This is the great Danish tenor, Lauritz Melchior. Superhuman. When he was young, he was considered to be quite handsome. As you can see, he needed a bit of a help from a corset later on in his career. He sang hundreds and hundreds of Siegfrieds and Tristans, and the voice was just superhuman. I hope this is going to work for you. This is him singing Sigmund, and it’s from a live broadcast from the Met on the 6th December, 1941. So as he was singing this performance, of course, the Japanese bombers were setting out for Pearl Harbour,. But he was a singer with just superhuman stamina, and the top notes in that one of “Walkure”, because he was so famous and he was the boss, the conductors just had to fold their arms and wait for him to run out of breath on these top notes. So I do hope this is going to work for you. I’m so sorry. I’m not going to play that for you. Anyway. So what is “The Ring” about? There will be some people today who will tell you that it is really a kind of blueprint for the Nazi ideology. There have been Marxist interpretations of “The Ring”, as George Bernard Shaw’s “The Perfect Wagnerite”, is really a Marxist, I love this cover, don’t you, with Donald Trump as Siegfried. That’s a very clever idea that I’m sure somebody will put into action one of these days. There have been Freudian interpretations of “The Ring”.

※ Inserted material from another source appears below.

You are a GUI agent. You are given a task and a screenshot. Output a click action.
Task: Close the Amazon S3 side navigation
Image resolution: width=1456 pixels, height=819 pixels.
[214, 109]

There have been green interpretations of “The Ring”. Robert Donington, “The Ring and its Symbols”, is a Jungian interpretation. It works pretty well, actually. There’s certain things in “The Ring” that go really well into Jungian ideas, particularly when Siegfried, for instance, awakens Brunnhilde on her rock and proceeds to make love to her under the impression that she’s his mother. Oh, I dunno whether that’s Freudian or Jungian. It’s so complicated, “The Ring”. What is it about? I mean, I, you could say, if you really want to be simplistic, you could say that the ultimate theme of “The Ring” is that power corrupts and love redeems, which seems to me not to go with an interpretation of “The Ring” as being proto-Nazi. Some of you will be familiar with Anna Russell’s explanation of “The Ring”, which lasts 16 minutes, so you’ve got one minute per hour of “The Ring Cycle”, and it is hilariously funny. I’m not sure whether to recommend it to you or not. The trouble with Anna Russell is once you’ve heard it, there are certain things in “The Ring Cycle” you can never hear again without wanting to giggle. But there is, I’ve got a two-minute explanation of “The Ring Cycle” given over the radio waves by Leopold Stokowski. So let’s going to see if this works for you. Nope.

  • [Leopold] Now we are–

  • “Tristan and Isolde”. Wagner broke off from “The Ring Cycle” in the 1860s to write “Tristan” and “Die Meistersinger”. And “Tristan” had its premiere in 1865. And it’s rather, it’s taken to be, I suppose, a kind of standing, a starting point for modern music, rather as Manet. I mean, many French intellectuals saw a parallel between Manet, who’s considered to be the father of modern art. When I studied art at the Courtauld Institute, I studied early modern art, and my course began in 1863, because that was the year that Manet’s painting, “Le dejeuner sur l'herbe” was first exhibited. It was rejected from the official Salon and shown at the Salon des Refuses. And so, I mean, of course it’s very arbitrary to say modern art begins in 1863, but many university courses, that’s how it is. And for, I suppose, an equivalent course in the history of music, 1865, that’s two years later, the premier of “Tristan” is seen in the same kind of light, and particularly the opening bars of the opera, which were just unbelievably shocking when people first heard them. It begins with this yearning melody, and you go from one unresolved chord to another unresolved chord. And, in fact, you don’t get the resolution of that chord until the very final notes of the opera, about four-and-a-half hours later. So the audience is constantly, in a way, teased, tortured, in a way, by moving from these chromatic harmonies, moving from one unresolved chord to another. People fainted when they heard this in the 19th century. Let me see if I can get this to work for you. Obviously, the sound has completely gone.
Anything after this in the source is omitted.